Late August at the Hotel Ozone
Before the Soviet invasion of Czechoslovakia in 1968 the country was experiencing something of a renaissance. In the cinema the “Czech New Wave” demonstrated a unique and original style of storytelling.
This week’s movie was “Konec srpna v Hotelu Ozon,” (“Late August at the Hotel Ozone”), from 1967, directed by Jan Schmidt from a script he co-wrote with Pavel Juracek. The story opens with a series of voiceover countdowns delivered in several different languages, followed by the blinding flash of nuclear detonations. Then we see a tree cut down. A woman’s hand points to the rings of the tree while her voice describes the passage of time during the fifty years since the war. The voice belongs to a woman named “Dagmar Hubertusova,” (Beta Ponicanova). She is the aged leader of a band of seven healthy young women.

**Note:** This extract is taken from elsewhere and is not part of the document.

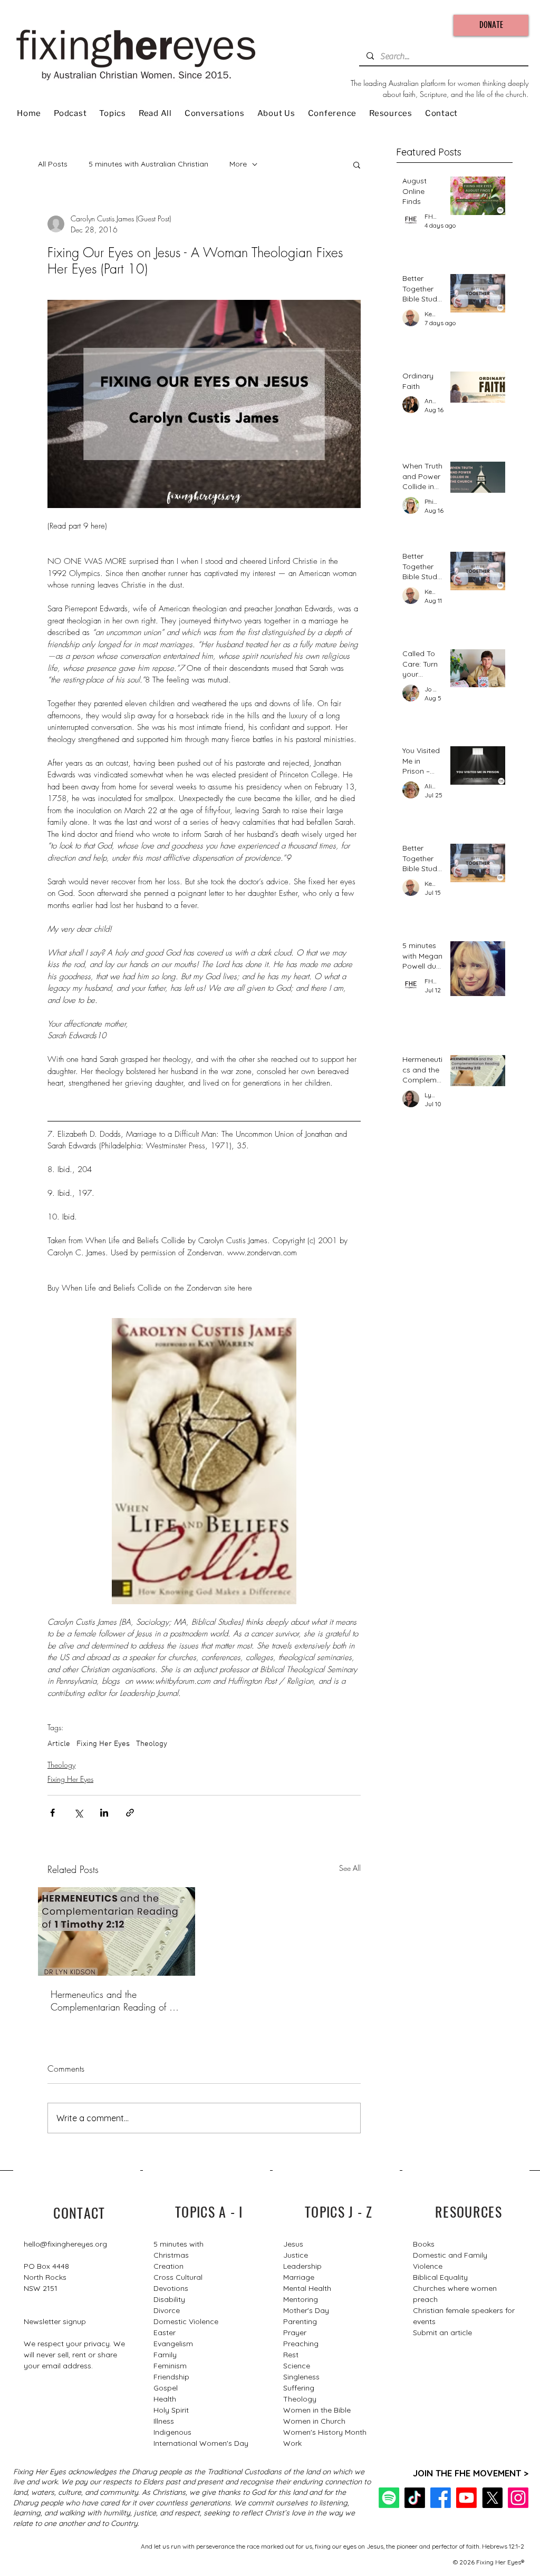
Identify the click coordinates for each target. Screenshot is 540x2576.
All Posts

Hubertusova is traveling across the wasteland hoping to find healthy men who can help her charges to replenish the human race. The young women have no real understanding of the civilization that died before they were born. Eventually they do encounter a man, but he is very old. His name is “Otakar Herold,” (Ondrej Jariabek), and he lives in the remains of the “Hotel Ozone.” Hubertusova is delighted to talk with someone who remembers the old days, but the girls are not impressed. Herold tries to tell them about newspapers, television sets, and vacations to Venice. None of these things interest the tribe. The only thing that does have an impact is when he plays the song “Roll Out the Barrel” on an old-fashioned Gramophone. Hubertusova takes ill and dies. The women decide to continue their trek across the wastes. They demand that Herold give them the Gramophone. When he refuses they shoot him and take it. They have no sense of conscience. All traces of the past civilization are gone from them now.
This is a genuinely bleak vision of the future. It is an interesting and sometimes affecting film, but not a really memorable effort. I appreciate that the movie had an impact in its day and time, but I didn’t find it particularly compelling for me. I am glad to have watched this picture, but I just can’t recommend it to others.